Andrew Lewis was born in Nottinghamshire in 1963 and studied music at Birmingham University, and later studied composition there with Jonty Harrison. He was one of the original members of BEAST (Birmingham ElectroAcoustic Sound Theatre) which Harrison founded with his students in 1982, and throughout the 1980s and early 1990s he composed and performed with BEAST across the UK and internationally.

His early work focused on acousmatic music (fixed-medium sonic art diffused over multiple loudspeakers), and his later music retains a strong interest in the phenomenon of sound as raw material, and in the use of technology to realise new kinds of musical ideas.

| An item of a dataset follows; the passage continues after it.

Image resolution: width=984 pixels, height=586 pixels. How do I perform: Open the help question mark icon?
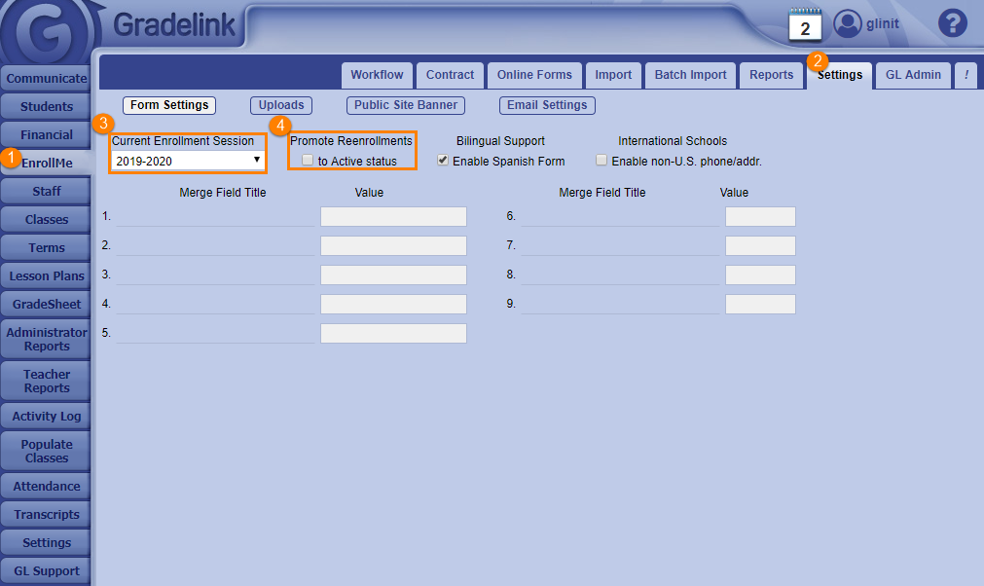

His music first came to prominence through the award of several composition prizes, including the EMAS/PRS Prize for Storm-Song (piano and tape) in 1986, which was also featured at the Gaudeamus Music Week (Amsterdam). Subsequent awards include First Prizes at Concours de Musique Electroacoustique de Bourges, 1997 (Ascent); Concurso internacional de música eletroacústica, São Paulo, 2003 (Penmon Point); and Concurso Internacional ART’S XXI, Valencia, 2001 (Cable Bay). In 2004 he was awarded a Euphonie d’Or at Bourges for one of the ten most significant works from the previous decade of the competition (Ascent).

His instrumental music has been commissioned and performed by numerous prominent artists, including the BBC National Orchestra of Wales, the Kreutzer Quartet, Psappha, Ensemble Mise-En, Ensemble Cymru, Duo Contour, Elinor Bennet, Jane Chapman, Wendy Holdaway, Yoshikazu Iwamoto, Gerald Garcia, Phillip Mead, Xenia Pestova, Carla Rees, Heather Roche and Vivienne Spiteri. In 2004 his string quartet Tempo Reale was chosen by Sir Peter Maxwell Davies for a Wigmore Hall concert celebrating the 60th anniversary of SPNM.

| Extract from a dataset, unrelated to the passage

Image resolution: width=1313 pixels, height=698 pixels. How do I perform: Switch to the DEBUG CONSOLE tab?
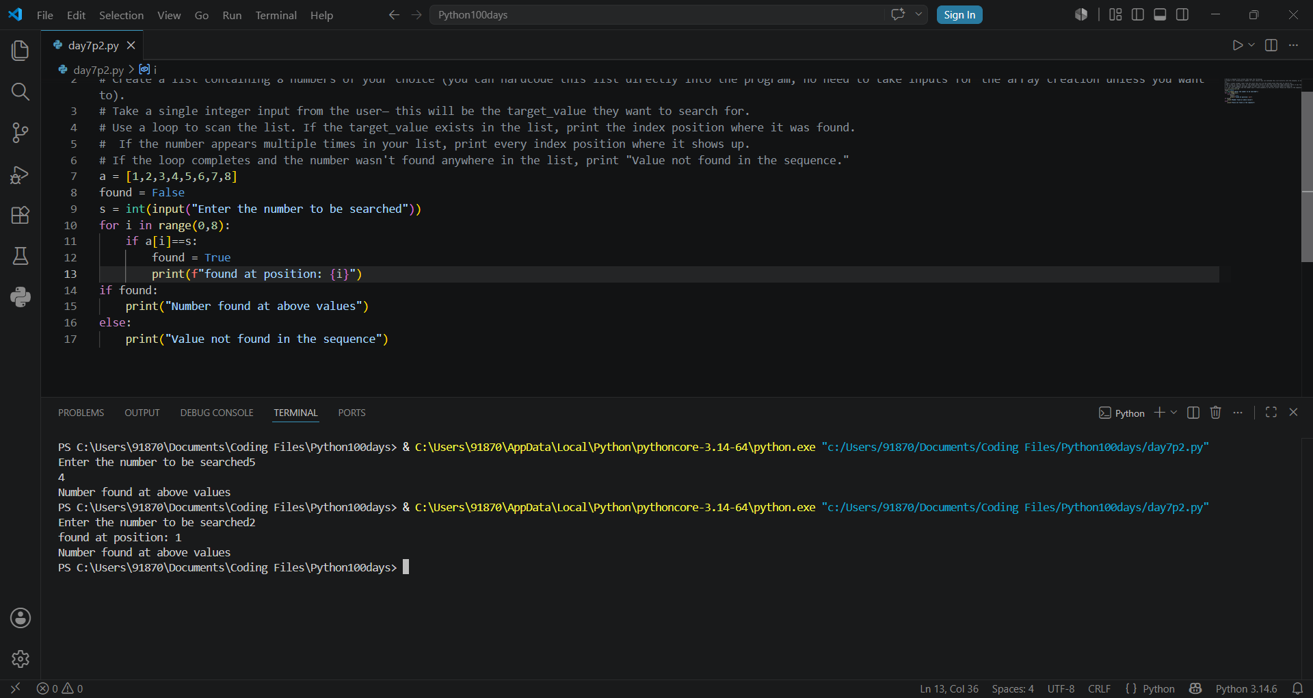tap(217, 413)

Recent projects include the audiovisial work LEXICON (funded by the Wellcome Trust) which was seen live by more than 1000 people during its UK tour in 2012 and 2013; and Fern Hill for orchestra and electronics, which was commissioned for the BBC National Orchestra of Wales for the centenary celebrations of Dylan Thomas. The premiere was broadcast live on BBC Radio 3, and the work was subsequently awarded the KLANG! Composition Prize (Montpellier) in 2016. In 2017 he was awarded a Leverhulme Research Fellowship to compose a large scale work for orchestra and electronics featuring the voices of people with dementia and their partners who care for them.

Numerous recordings are available, including two collections of his works Miroirs obscurs and Au-dèla (empreintes DIGITALes) and Schattenklavier on Shadow Piano (Innova).

He is married with four grown-up daughters, and lives in Bangor, North Wales.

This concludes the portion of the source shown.